El Granada, tras el descanso, lejos de mejorar en busca del empate empeoró gravemente sus prestaciones, convirtiéndose en un equipo vulgar incapaz de generar superioridades ante el rival. Un gol bien anulado a Machís al inicio de este periodo fue sólo un espejismo. Oltra decidió mover el banquillo, sustituyendo a un muy apagado Montoro por Peña, y al extremo venezolano por Espinosa, justo cuando Machís estaba dando muestras de superar a su marcador Antoñito. Joselu cayó entonces a banda para su mayor ostracismo, en una posición aún más alejada de donde ha demostrado ser peligroso. Con Peña y Espinosa no se mejoró. El peruano puso voluntad, aunque poco acierto, y Espinosa una vez más demostró que ni es revulsivo ni está con ritmo adecuado, llegando siempre tarde y mal a los balones divididos, sin aportar nada significativo.

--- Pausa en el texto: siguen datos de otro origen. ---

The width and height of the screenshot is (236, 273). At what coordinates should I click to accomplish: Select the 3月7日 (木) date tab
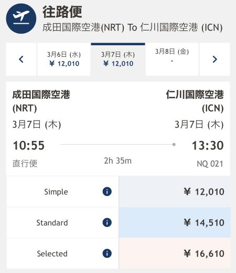[118, 59]
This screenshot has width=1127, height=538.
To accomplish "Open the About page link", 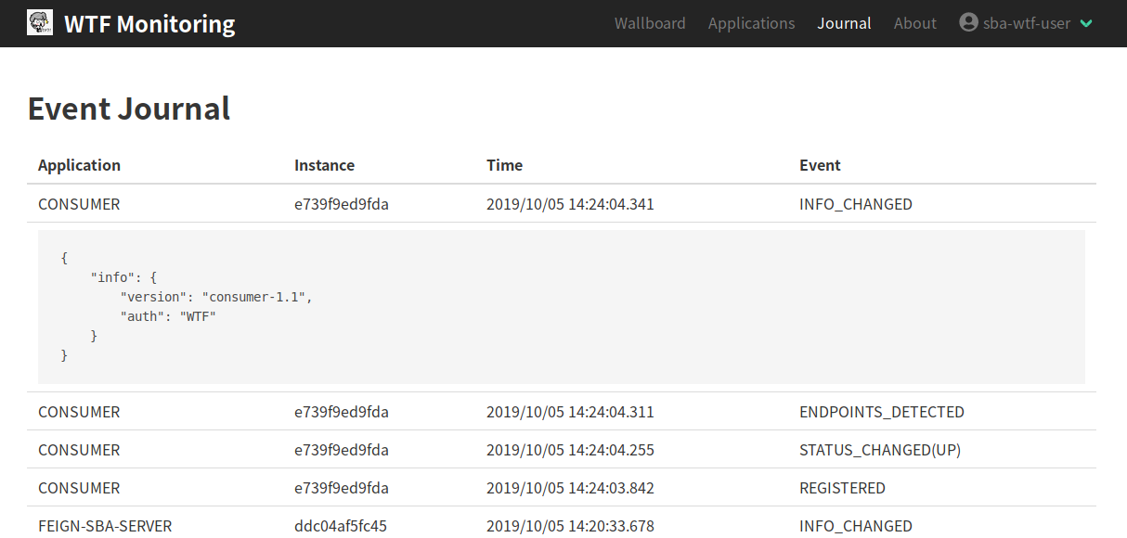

El partido estaba para que el Valladolid apuntillara. Y así fue, en una nueva jugada donde Mata y Míchel sacaron los colores a la incapacidad de contención de la triada Baena, Menosse y Dean, el recién incorporado Giannotas llegó en solitario al área para batir con facilidad a un Varas que esta vez no pudo evitar el gol, como minutos antes lo había vuelto a hacer ante el incansable Mata.

Oltra sacó a Menaj por Menosse, en esos intentos que algunos técnicos realizan, muchas veces dirigidos a la galería para justificar que se intenta todo para atacar, acumulando efectivos de corte ofensivo que se estorban más que se complementan, y que de nada sirven si nadie les surte de balones apropiados. No obstante, en una añagaza aislada, Espinosa conectó con Pedro que desde fuera del área lanzó un gran disparo que redujo la desventaja, aunque no la sensación de incapacidad tenida por todo el partido.

Muy mal está el presente del Granada. Aún resacosa la afición de la aciaga temporada pasada, no ha habido un solo partido oficial en que el equipo haya demostrado algo que permita presagiar un futuro de esperanza. El modelo basado en la presión y búsqueda de ataques directos y rápidos ha devenido en fiasco ante la ostentosa debilidad en la contención. Esa trama requiere un buen pertrecho defensivo, como en aquel Granada de Fabri que se agazapaba para soltar zarpazos a la contra. Pero hoy el Granada aparece como un conjunto muy débil atrás, solo salvado por la calidad de Varas en la portería, y lo que es peor cada vez más parsimonioso, carente de velocidad mental y física, maniatado, sin una idea clara de cómo llevarse el gato al agua en las disputas, constantemente superado en posicionamiento y juego por sus rivales, desde aquella primera parte de la temporada donde un recién ascendido como el Albacete se le subió a las barbas en el propio Los Cármenes. Sólo se confía en el balón parado o la acción individual, y así es imposible competir con garantías.

El bagaje de las cinco primeras jornadas de liga ha sido paupérrimo en juego y resultados. Algo debe cambiar radicalmente con prontitud, pues si no el equipo puede entrar en una dinámica muy peligrosa de difícil y complicada reversión en esta dura división, donde en muchos casos conocidos equipos recién descendidos de Primera se las ven y desean para mantener la categoría. Aunque será mejor ni mentar dicho escalofriante escenario.